Cheers: The perfect syrup mix from the SiroBot
The smell of melted cheese is in the air. How could it not be - here in Switzerland, more precisely in Hall 4.2b. It goes without saying that the Alpine country is bringing its classics to Grüne Woche: Emmentaler, Appenzeller, Gruyère, fondue cheese. And of course there will be hot raclette baguettes.
But the biggest crowd forms right at the entrance to the hall in front of a syrup bar. The bartender at the counter is not a human, but a robot: a white machine, like those found in car factories, for example. The machine consists of two swivel arms and a gripper and is mounted on a grey table. On the shelf behind it are 20 colourful bottles of syrup, with bottles of still and sparkling water to the side.
Courteous and tidy
"Is that free?" asks a fifth-grader, two friends in tow. "Yes," replies Alexandre Revaz, whose company Workshop 4.0 built the SiroBot. "Oh!" shouts the boy: "Janina, come here!" And ten children are already standing in front of the counter. Difficult choice at the tray: which of the 20 flavours of syrup should it be? Apricot, mango, strawberry or elderflower? Still or sparkling water?

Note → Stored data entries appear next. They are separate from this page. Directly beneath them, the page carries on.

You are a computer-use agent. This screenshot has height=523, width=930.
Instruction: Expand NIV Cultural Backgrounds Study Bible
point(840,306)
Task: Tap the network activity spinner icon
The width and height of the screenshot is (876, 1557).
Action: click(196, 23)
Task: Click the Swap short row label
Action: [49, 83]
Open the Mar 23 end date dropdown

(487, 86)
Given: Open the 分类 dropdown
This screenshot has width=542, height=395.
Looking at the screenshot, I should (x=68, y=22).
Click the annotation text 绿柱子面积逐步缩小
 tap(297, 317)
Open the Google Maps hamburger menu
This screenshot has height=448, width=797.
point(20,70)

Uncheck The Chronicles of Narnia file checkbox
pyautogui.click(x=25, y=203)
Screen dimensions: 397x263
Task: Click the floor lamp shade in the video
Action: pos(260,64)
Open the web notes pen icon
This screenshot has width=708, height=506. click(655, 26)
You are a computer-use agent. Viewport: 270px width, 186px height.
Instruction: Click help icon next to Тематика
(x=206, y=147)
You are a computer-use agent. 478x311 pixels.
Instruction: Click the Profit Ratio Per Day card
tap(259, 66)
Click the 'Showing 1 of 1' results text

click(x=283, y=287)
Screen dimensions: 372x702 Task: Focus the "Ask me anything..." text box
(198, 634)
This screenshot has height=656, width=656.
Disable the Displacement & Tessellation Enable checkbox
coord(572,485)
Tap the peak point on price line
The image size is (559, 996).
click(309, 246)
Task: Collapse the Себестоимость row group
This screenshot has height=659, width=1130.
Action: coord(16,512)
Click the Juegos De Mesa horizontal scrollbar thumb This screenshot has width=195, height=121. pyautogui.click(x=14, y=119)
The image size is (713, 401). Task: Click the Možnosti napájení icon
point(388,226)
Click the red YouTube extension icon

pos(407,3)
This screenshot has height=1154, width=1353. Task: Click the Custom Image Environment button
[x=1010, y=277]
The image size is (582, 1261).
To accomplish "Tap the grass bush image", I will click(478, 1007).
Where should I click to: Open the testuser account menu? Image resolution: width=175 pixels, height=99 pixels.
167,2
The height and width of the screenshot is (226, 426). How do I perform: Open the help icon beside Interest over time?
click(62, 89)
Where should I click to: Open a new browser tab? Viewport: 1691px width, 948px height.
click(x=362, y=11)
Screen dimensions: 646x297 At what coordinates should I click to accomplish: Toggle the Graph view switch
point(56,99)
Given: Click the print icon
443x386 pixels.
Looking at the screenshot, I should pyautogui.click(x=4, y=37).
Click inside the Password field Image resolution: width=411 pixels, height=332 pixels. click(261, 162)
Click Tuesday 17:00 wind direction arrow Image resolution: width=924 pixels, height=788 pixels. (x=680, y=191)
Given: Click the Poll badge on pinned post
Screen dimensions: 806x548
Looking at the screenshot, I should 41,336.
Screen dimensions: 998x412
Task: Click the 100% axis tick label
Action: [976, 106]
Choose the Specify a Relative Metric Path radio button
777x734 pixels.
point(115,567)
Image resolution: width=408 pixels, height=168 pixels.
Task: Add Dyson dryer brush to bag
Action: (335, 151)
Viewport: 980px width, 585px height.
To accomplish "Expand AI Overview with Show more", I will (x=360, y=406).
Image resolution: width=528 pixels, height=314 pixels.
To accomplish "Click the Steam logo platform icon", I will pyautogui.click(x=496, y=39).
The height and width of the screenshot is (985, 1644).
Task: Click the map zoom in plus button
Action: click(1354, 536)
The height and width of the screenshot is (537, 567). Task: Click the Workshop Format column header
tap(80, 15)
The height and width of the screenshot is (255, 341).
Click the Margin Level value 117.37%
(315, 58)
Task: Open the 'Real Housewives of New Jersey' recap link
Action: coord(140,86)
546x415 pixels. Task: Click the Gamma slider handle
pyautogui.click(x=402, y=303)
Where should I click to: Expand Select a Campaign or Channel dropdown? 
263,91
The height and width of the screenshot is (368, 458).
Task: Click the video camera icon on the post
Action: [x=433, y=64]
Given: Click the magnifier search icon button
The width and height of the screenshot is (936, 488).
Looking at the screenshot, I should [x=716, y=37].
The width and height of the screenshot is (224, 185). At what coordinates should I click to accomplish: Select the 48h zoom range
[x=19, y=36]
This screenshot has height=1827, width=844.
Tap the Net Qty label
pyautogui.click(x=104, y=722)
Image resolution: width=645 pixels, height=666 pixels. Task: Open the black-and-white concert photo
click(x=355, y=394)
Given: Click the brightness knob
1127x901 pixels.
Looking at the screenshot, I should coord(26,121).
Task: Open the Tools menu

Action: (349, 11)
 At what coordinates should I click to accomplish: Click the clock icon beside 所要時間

The robot picks up a glass, places it in a holder, turns to the shelf, picks the right bottle, pours, puts the bottle back, then pours in water - and finally brings the glass with the syrup mixture to the guest at the front of the counter. The only thing missing is a bow, this last gesture seems so obliging.
"When a bottle is empty, the SiroBot also puts it away, gets a new bottle from the fridge and screws on the spout," explains Alexandre Revaz. "Our company normally integrates AI robots into Swiss industrial plants. But we wanted to do something cool for the public." Last year, Workshop 4.0 was already at the Green Week with a raclette robot. So this year it's syrup. Because much more syrup is drunk in Switzerland than in Germany, explains Revaz. If you've acquired a taste for it, you can buy Morand syrup from Valais at the "World of Chocolate" stand opposite.
Cows that decide for themselves when they are milked
The Netherlands doesn't just have cheese in its luggage either. To promote agritourism and holidays in the countryside, the Land of Food pop-up museum can be visited in Hall 18: All twelve provinces have selected a food product that is typical of their region and a beacon of hope for the food of the future. The products are displayed in showcases and briefly explained. If you want to find out more, scan the QR code. Overijssel, for example, presents Nedersoja yoghurt: a plant-based yoghurt for which soya plants are being grown in the Netherlands for the first time.
Kiwis have also recently started growing in Holland: the Nieuw Slagmaat plantation in Utrecht makes jam and kiwi wine from their fruit. Friesland explains the principle of natural milk and how cows in the pastures decide for themselves what they eat and when they are milked. Other topics include: Bitter bales made from field beans, Karma Kebab and sustainable potatoes thanks to precision farming.